Dal 2005 impegnato in una personale riproposizione di un repertorio di musica popolare, il gruppo mostra tutta la sua originalità nell'approfondimento e nella ricerca "sul campo"del repertorio tradizionale, quasi completamente inedito, delle zone del mondragonese e della provincia di Caserta, repertorio ampio e vivace, fatto di storie curiose, tammurriate "romantiche" e tarantelle indiavolate, che ricalcano in definitiva i caratteri distintivi del gruppo.

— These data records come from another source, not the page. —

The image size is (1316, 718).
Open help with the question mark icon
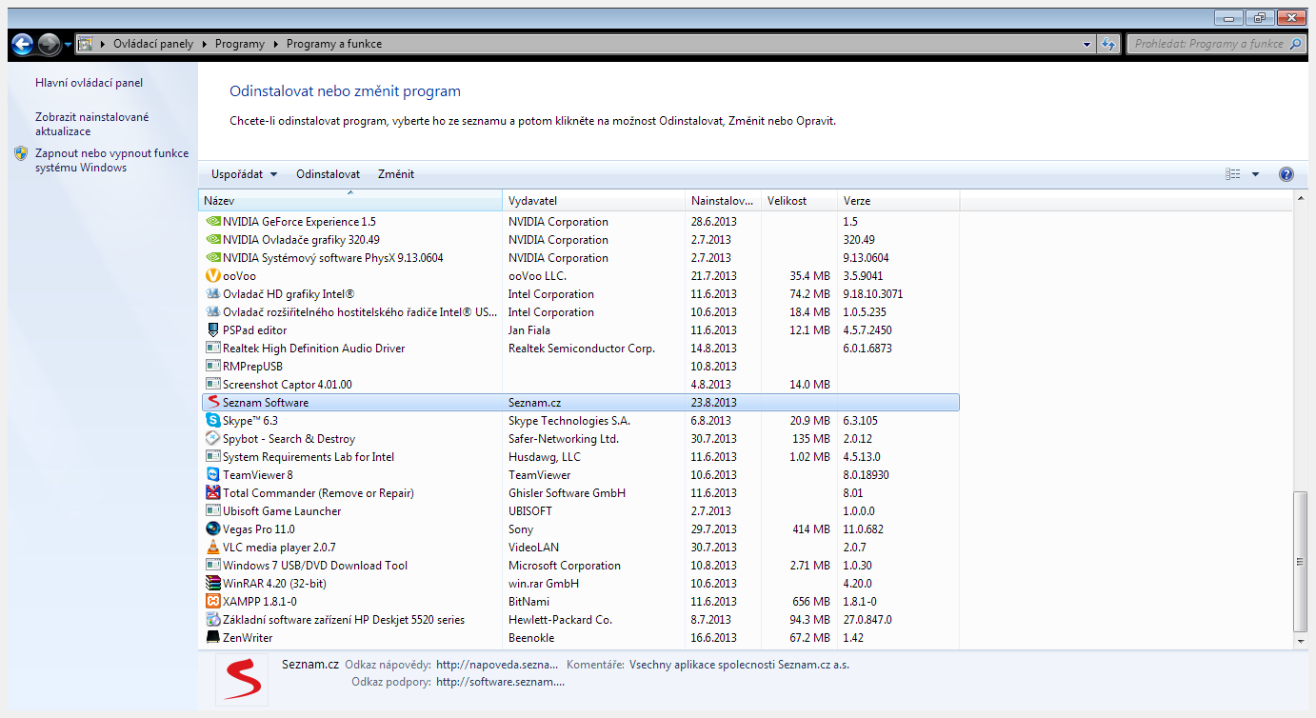point(1286,174)
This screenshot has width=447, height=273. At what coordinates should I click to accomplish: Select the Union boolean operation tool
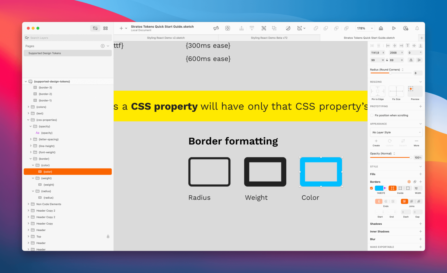(316, 28)
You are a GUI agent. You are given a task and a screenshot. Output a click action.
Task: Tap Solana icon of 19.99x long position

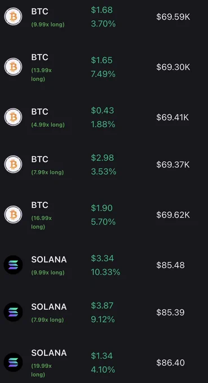(13, 362)
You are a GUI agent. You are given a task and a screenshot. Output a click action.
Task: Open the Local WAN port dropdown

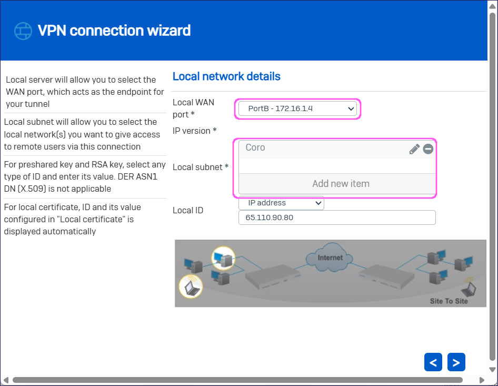297,108

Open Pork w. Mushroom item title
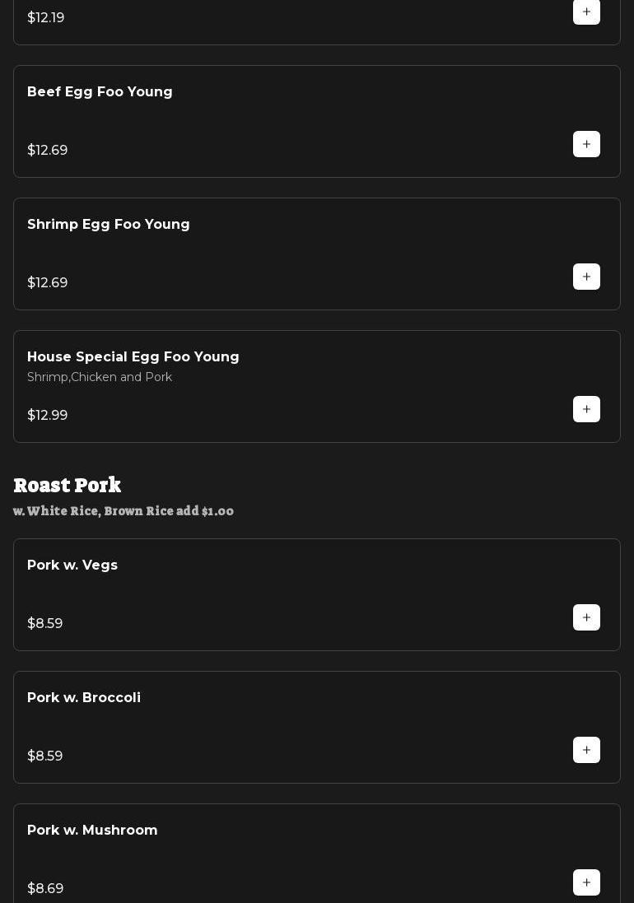(92, 831)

Tutto ciò si aggiunge al repertorio canonico del Sud Italia: dalle trascinanti pizziche salentine alle coinvolgenti tammurriate dell'area Vesuviana", a brani inediti di "produzione propria".

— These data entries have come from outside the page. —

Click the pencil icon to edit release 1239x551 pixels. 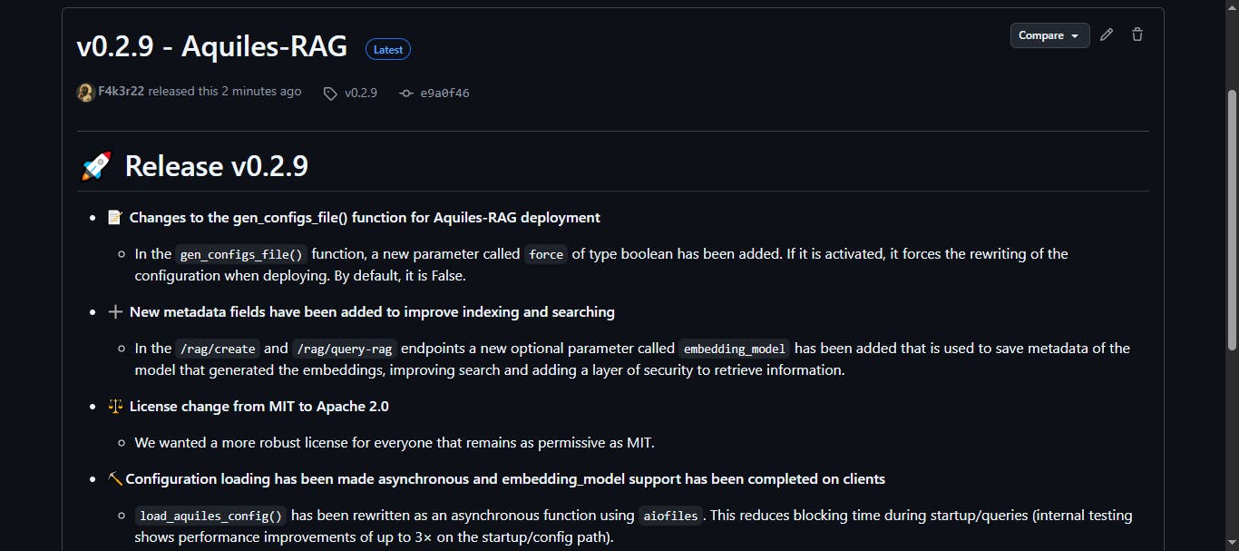[1106, 35]
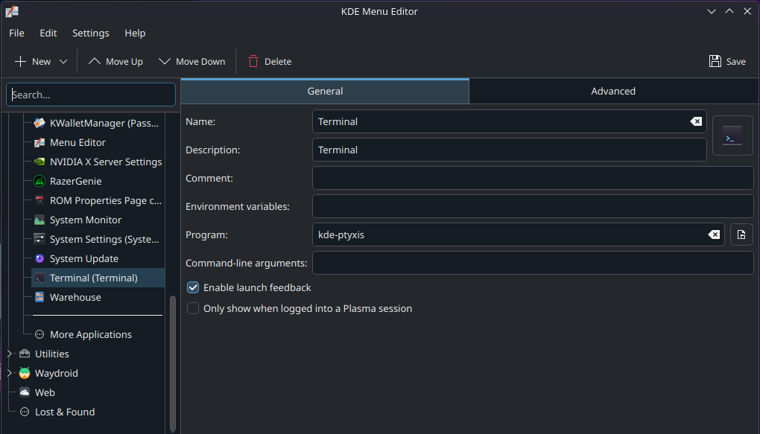The height and width of the screenshot is (434, 760).
Task: Enable Only show when logged into Plasma session
Action: [193, 308]
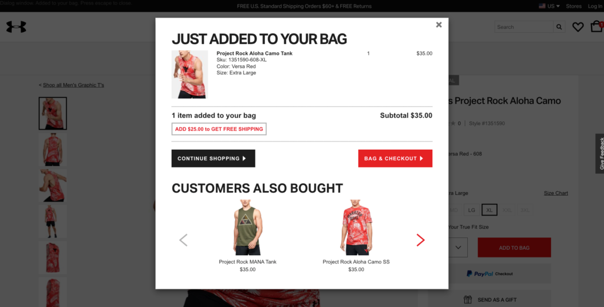Select the 3XL size option
604x307 pixels.
(x=526, y=210)
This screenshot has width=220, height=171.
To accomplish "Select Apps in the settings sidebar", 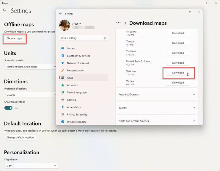I will [x=70, y=78].
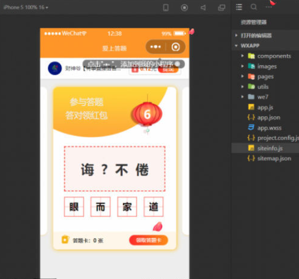Tap the mini program capsule menu dots
Image resolution: width=299 pixels, height=279 pixels.
pos(156,47)
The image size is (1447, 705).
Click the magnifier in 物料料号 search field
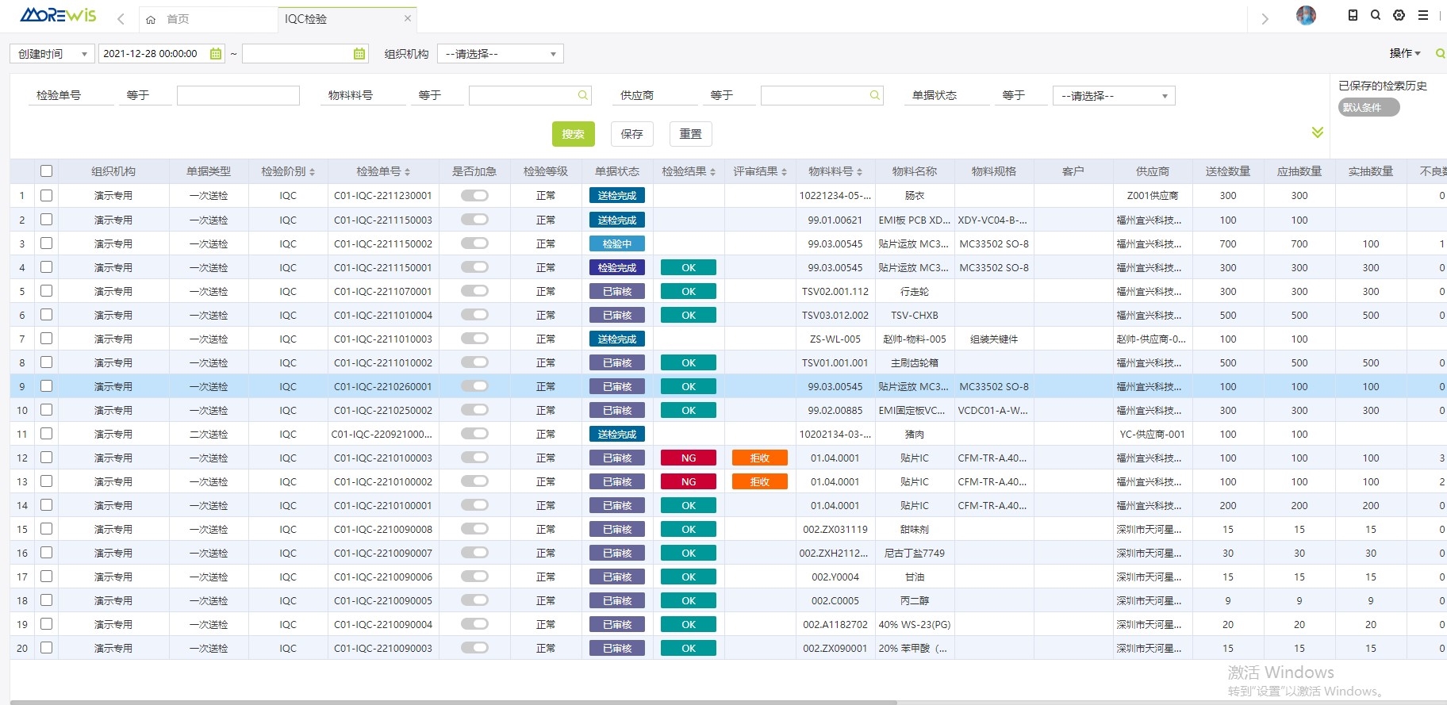(583, 95)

L'evento, voluto dall'amministrazione comunale del sindaco Oreste De Bellis, si avvale del partenariato della Regione Lazio, del Consiglio regionale, della XIX Comunità montana "L'arco degli Aurunci" di Esperia e dell'associazione pro loco. «Abbiamo mantenuto la tradizione – ha dichiarato il sindaco – Vogliamo inviare un messaggio di speranza in questo momento, visto i lunghi mesi tristi che abbiamo vissuto a causa del Covid». Tutto il centro storico è addobbato a festa: qualche giorno fa è stato inaugurato il villaggio natalizio, al cui centro campeggia il grande albero illuminato insieme a una casetta e alle renne con la slitta di Babbo Natale, per far sognare i più piccoli.